Reports | May 31, 2013 16:25

FIDE at SportAccord: will chess ever become an Olympic sport?

This week representatives of the World Chess Federation were in Saint Petersburg, attending the 2013 SportAccord Convention. On Wednesday a chess presentation was given by local grandmasters Nikita Vitiugov & Maxim Matlakov, FIDE President Kirsan Ilyumzhinov was elected President of the International Mind Sports Association and the FIDE people met with representatives of the International Olympiad Committee. Will chess ever become an Olympic sport?

A presentation of chess at the SportAccord Convention in St Petersburg | Photo courtesy of FIDE

To start with the question in the intro: the last time we checked, there wasn't the slightest chance that chess would become an Olympic sport. New in Chess Magazine dedicated some paragraphs to the subject in their "NIC's Café" section, about one and a half years ago (issue 2011/06), when FIDE President Kirsan Ilyumzhinov had just visited the Philippines where he met with the Head of the National Olympic Committee, Jose Cojuangco Jr. Apparently Mr Cojuangco had signed an appeal to the President of the International Olympic Committee (IOC), Mr. Jacques Rogge, and the IOC members requesting the inclusion of chess in the Olympic Games programme.

Back then, Ilyumzhinov was optimistic as always and said that there were "good chances". New in Chess decided to contact the IOC in Lausanne, and received the following reply:

To answer your question, please note that Chess is considered a "Mind Sport" and as part of its systematic review of the Sports Programme in 2002 the Olympic Programme Commission concluded that "Mind Sports" should not be eligible for admission to the Programme and there has been no change to these conclusions since then. (...) Federations of sports which are not eligible to be considered for the Olympic Programme should be informed of this to avoid any unnecessary communication, lobbying and expense on their behalf.
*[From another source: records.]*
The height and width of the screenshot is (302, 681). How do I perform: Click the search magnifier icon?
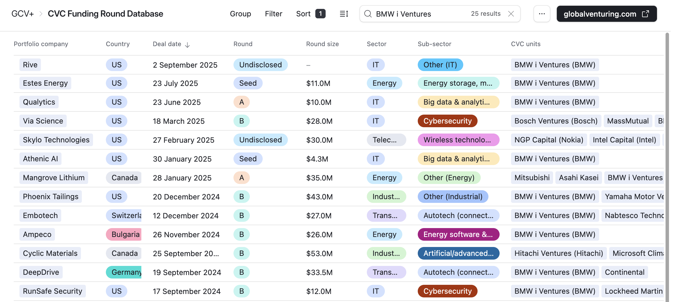(368, 14)
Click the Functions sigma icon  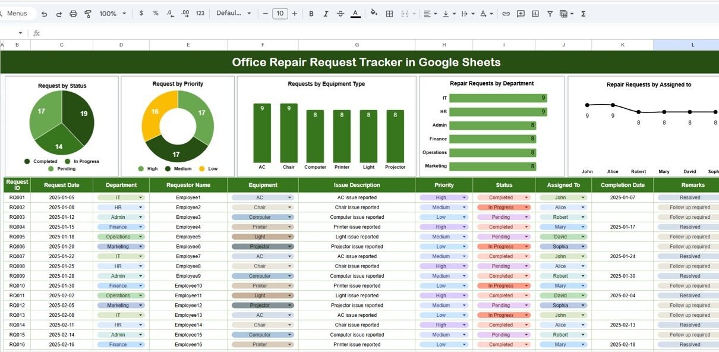[583, 14]
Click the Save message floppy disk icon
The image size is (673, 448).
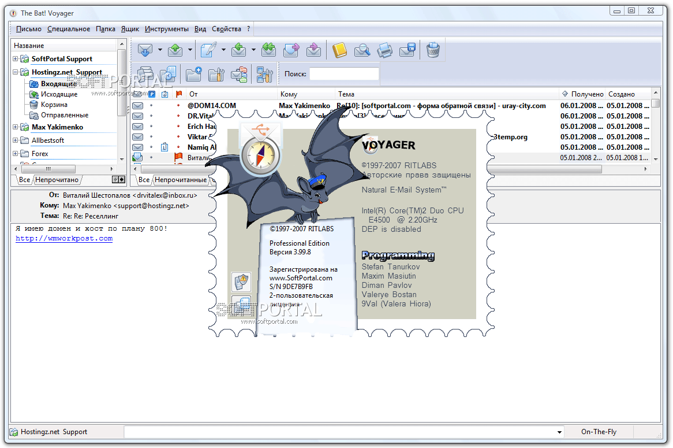pos(407,50)
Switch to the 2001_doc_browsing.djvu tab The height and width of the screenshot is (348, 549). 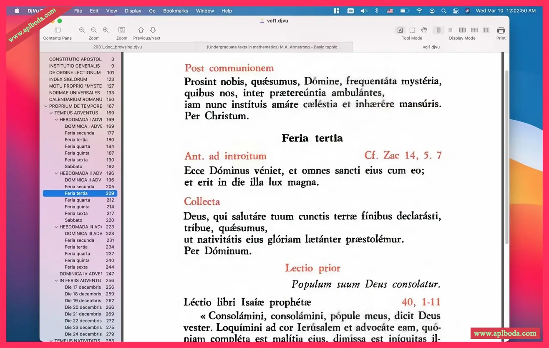tap(118, 47)
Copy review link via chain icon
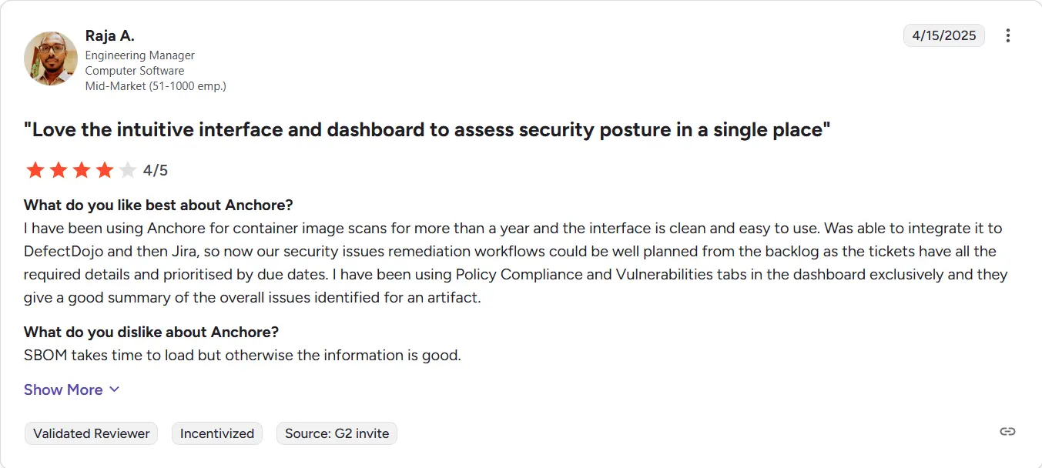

A few months later, in the 2012/01 issue, New in Chess had a bit more on this subject. We'll quote the relevant part:

A visitor to our café with good connections in FIDE tried to explain the situation. Of course there is a general understanding in FIDE that under Rogge chess will not join the Olympic Programme. But Rogge will not be President forever. And among the candidates to succeed him are pole-vault legend Sergey Bubka, who is a chess lover, and Alexander Zhukov, head of the organizing committee of the 2014 Sochi Winter Olympics anf active member of the Advisory Board of the Russian Chess Federation!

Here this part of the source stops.